Roque Santeiro (Brasil, 1985) Considerada uma das maiores novelas da história da TV brasileira, "Roque Santeiro" foi originalmente escrita por Dias Gomes em 1965, mas censurada pela ditadura militar. Só estreou vinte anos depois, na Globo, sob direção de Paulo Ubiratan, tornando-se um marco de crítica social disfarçada de entretenimento popular. Ambientada na fictícia cidade de Asa Branca, satirizava a exploração religiosa, a corrupção política e o clientelismo, com personagens arquetípicos: Sinhozinho Malta (Lima Duarte), o falso herói; Viúva Porcina (Regina Duarte), a mulher forte; e Roque Santeiro (José Wilker), o mito vivo.
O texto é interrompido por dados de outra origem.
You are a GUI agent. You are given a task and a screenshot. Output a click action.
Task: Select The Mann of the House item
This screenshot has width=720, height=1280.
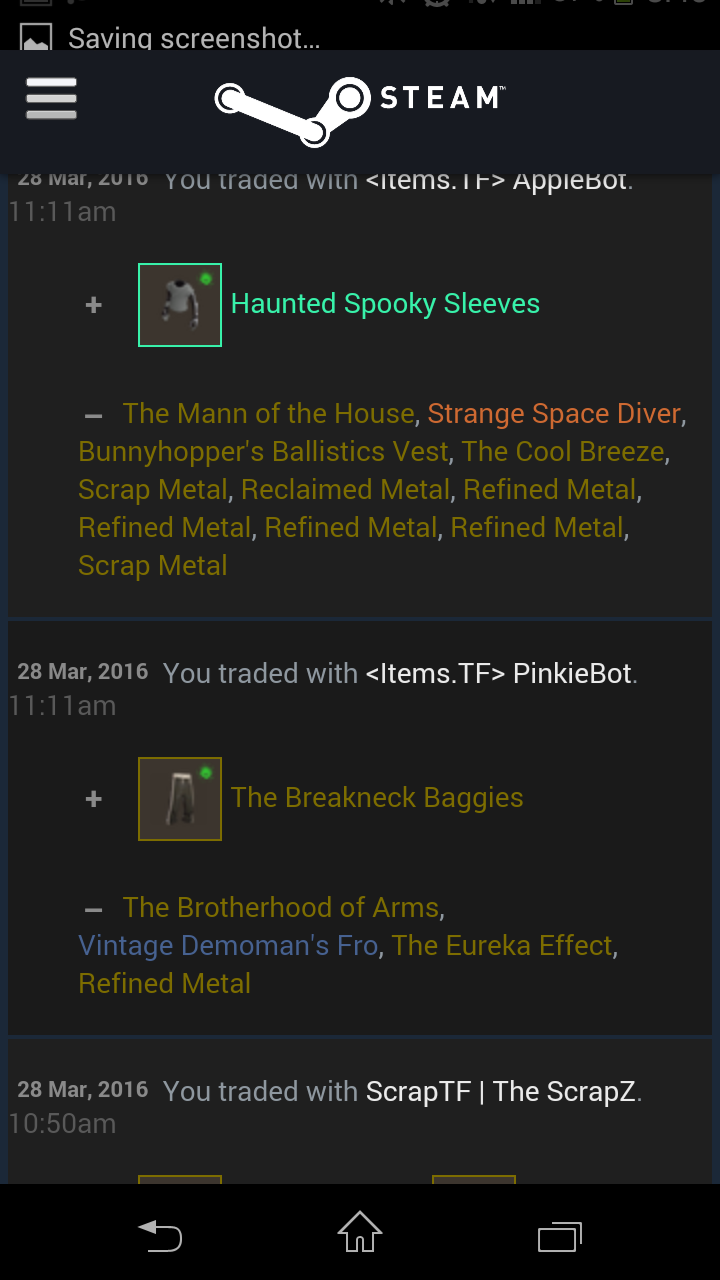pyautogui.click(x=268, y=414)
A novela alcançou picos de 100 pontos de audiência —algo impensável hoje— e influenciou o vocabulário nacional (“santificar”, “asa-branquismo”). Seu elenco reunia gigantes da dramaturgia, e sua trilha sonora, com “Asa Branca” de Luiz Gonzaga, reacendeu o interesse pelo forró. Além de entreter, expôs as entranhas do poder sertanejo com humor ácido e inteligência. "Roque Santeiro" provou que novelas podiam ser simultaneamente populares e profundas, sagrando-se não apenas como entretenimento, mas como documento cultural essencial da identidade brasileira.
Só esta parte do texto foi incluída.